简体   繁体   English

FreqDist用于最常见的单词或短语

[英]FreqDist for most common words OR phrases

I'm trying to analyze some data from app reviews. 我正在尝试分析应用评论中的一些数据。

I want to use nltk's FreqDist to see the most frequently occurring phrases in a file. 我想使用nltk的FreqDist来查看文件中最频繁出现的短语。 It can be a single token or key phrases. 它可以是单个令牌或关键短语。 I don't want to tokenize the data because that would give me most frequent tokens only. 我不想标记数据,因为那样只会给我最频繁的标记。 But right now, the FreqDist function is processing each review as one string, and is not extracting the words in each review. 但是现在,FreqDist函数将每个评论作为一个字符串处理,而不是提取每个评论中的单词。

df = pd.read_csv('Positive.csv')

def pre_process(text):
    translator = str.maketrans("", "", string.punctuation)
    text = text.lower().strip().replace("\n", " ").replace("’", "").translate(translator)
    return text

df['Description'] = df['Description'].map(pre_process)
df = df[df['Description'] != '']

word_dist = nltk.FreqDist(df['Description'])

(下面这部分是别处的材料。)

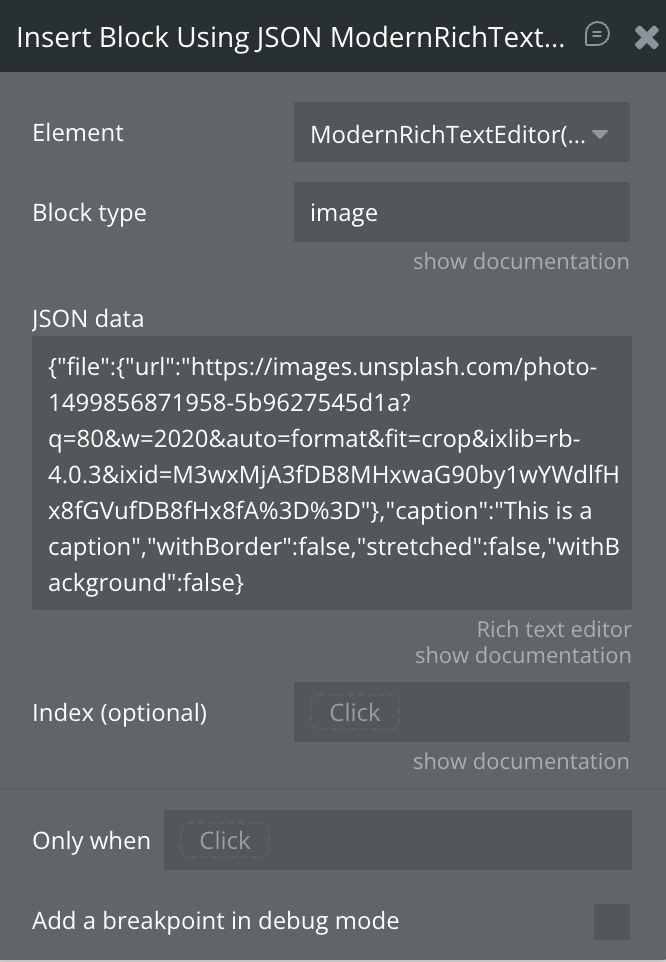
Task: Show documentation below Rich text editor link
Action: pos(523,655)
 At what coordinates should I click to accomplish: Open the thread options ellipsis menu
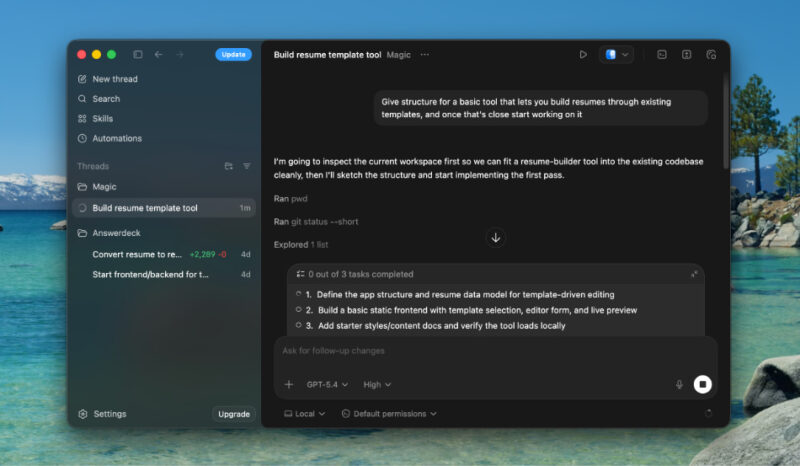424,55
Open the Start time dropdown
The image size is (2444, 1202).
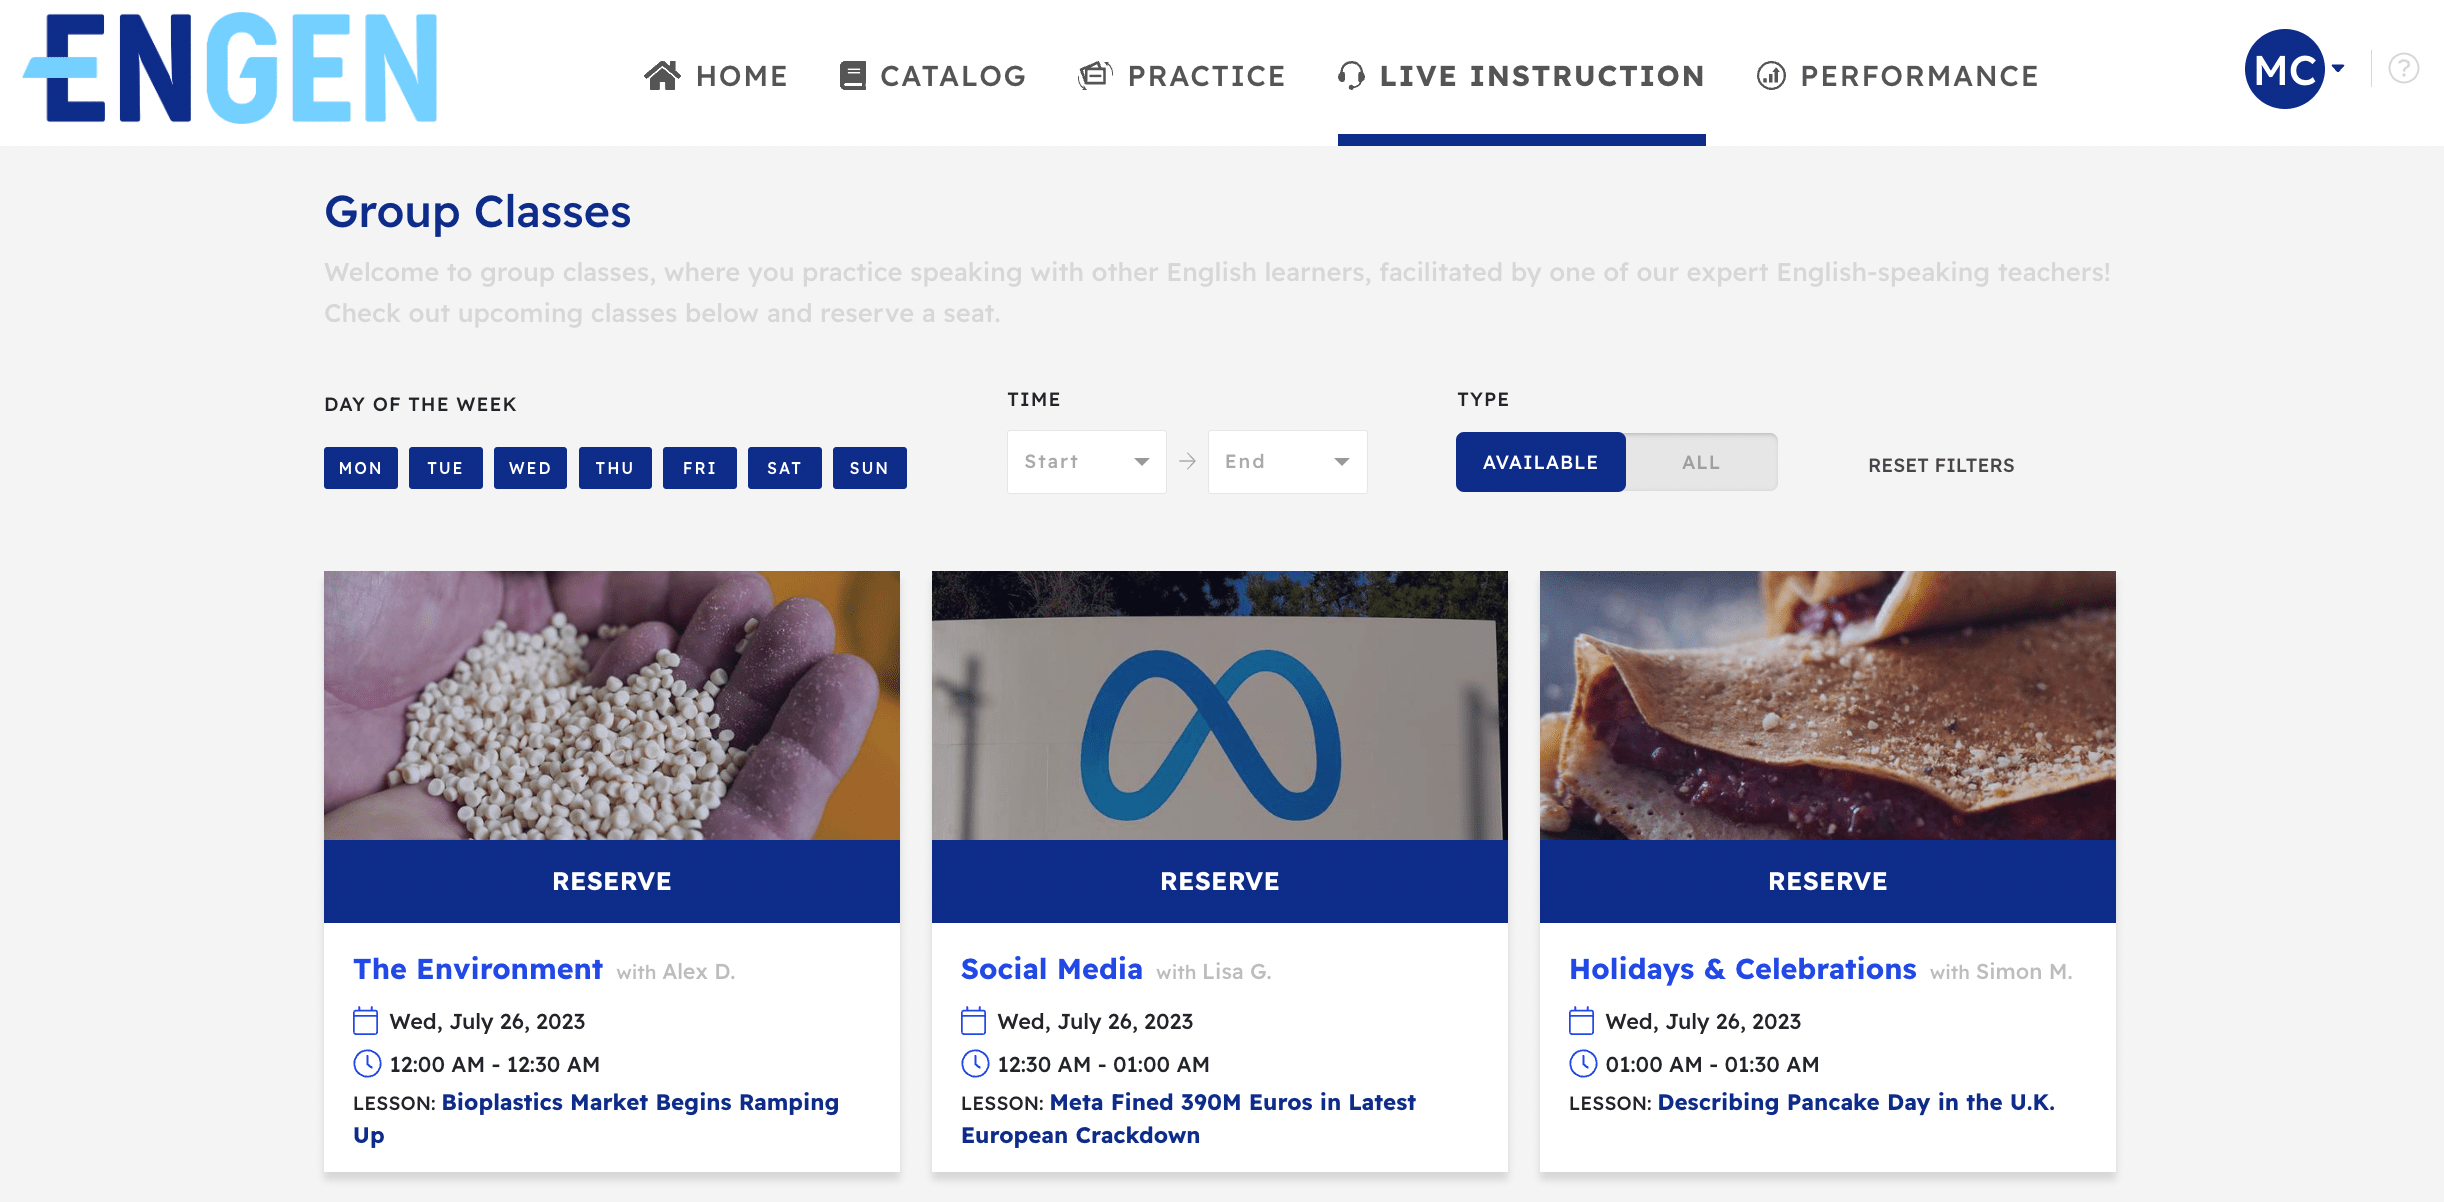tap(1086, 462)
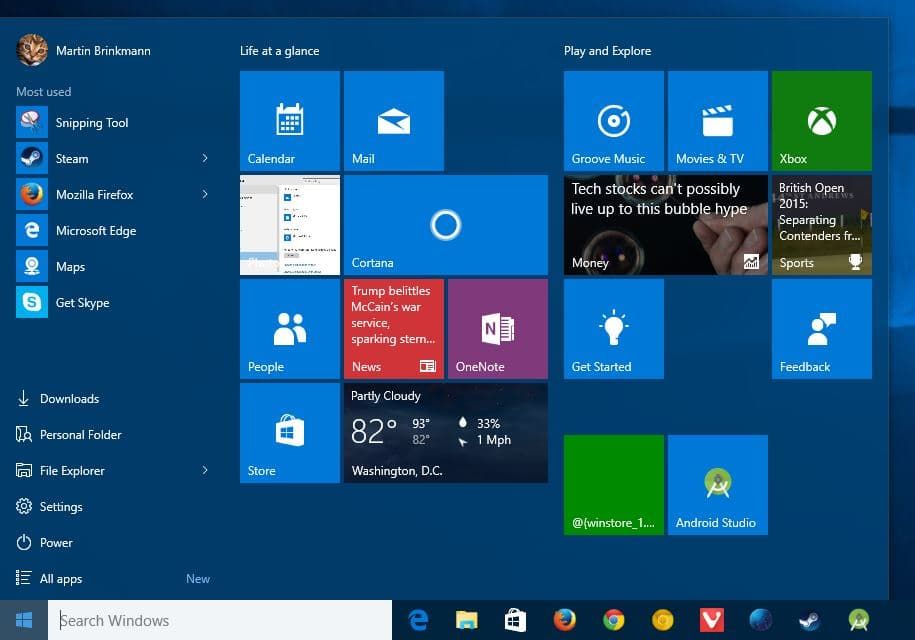Click the Search Windows box
915x640 pixels.
point(220,620)
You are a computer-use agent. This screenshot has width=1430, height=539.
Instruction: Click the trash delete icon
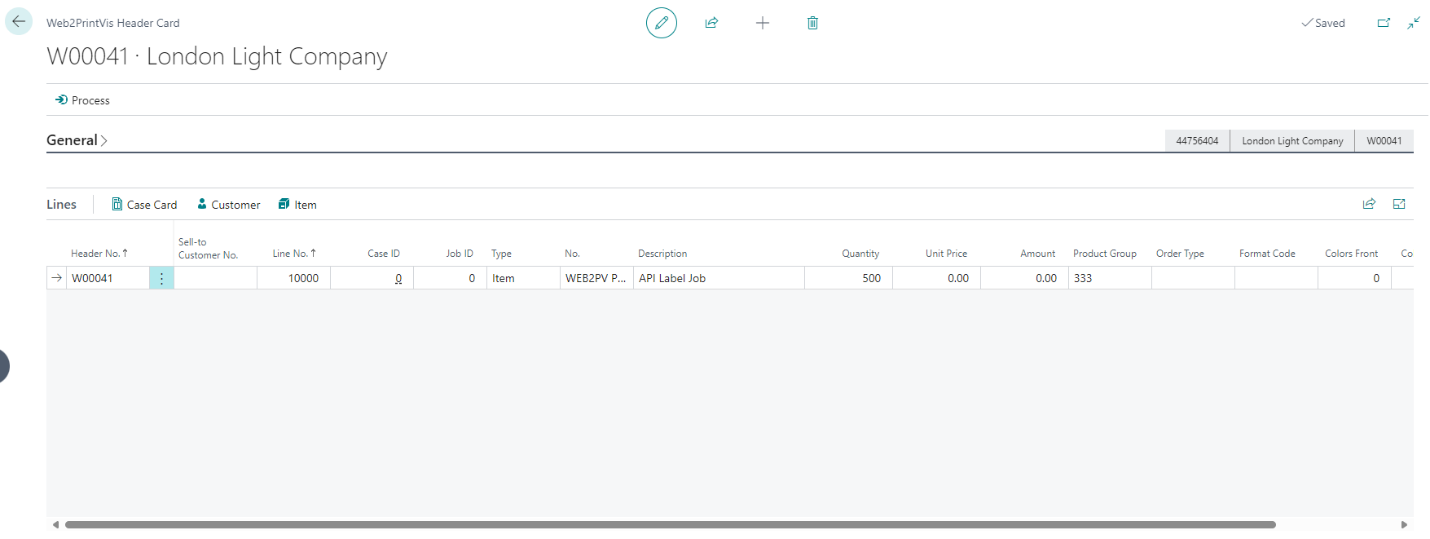point(812,22)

('Description' is the body/message of the reviews.) (“说明”是评论的正文/消息。)

For example, I want to get something like Most Frequent terms: "I like", "useful", "very good app" But instead I'm getting Most Frequent terms: "I really enjoy this app because bablabla" (entire review) 例如,我想得到一些最常用的术语:“我喜欢”,“有用”,“非常好的应用程序”,但我却得到了最常用的术语:“我真的很喜欢这个应用程序,因为bablabla”(整个评论)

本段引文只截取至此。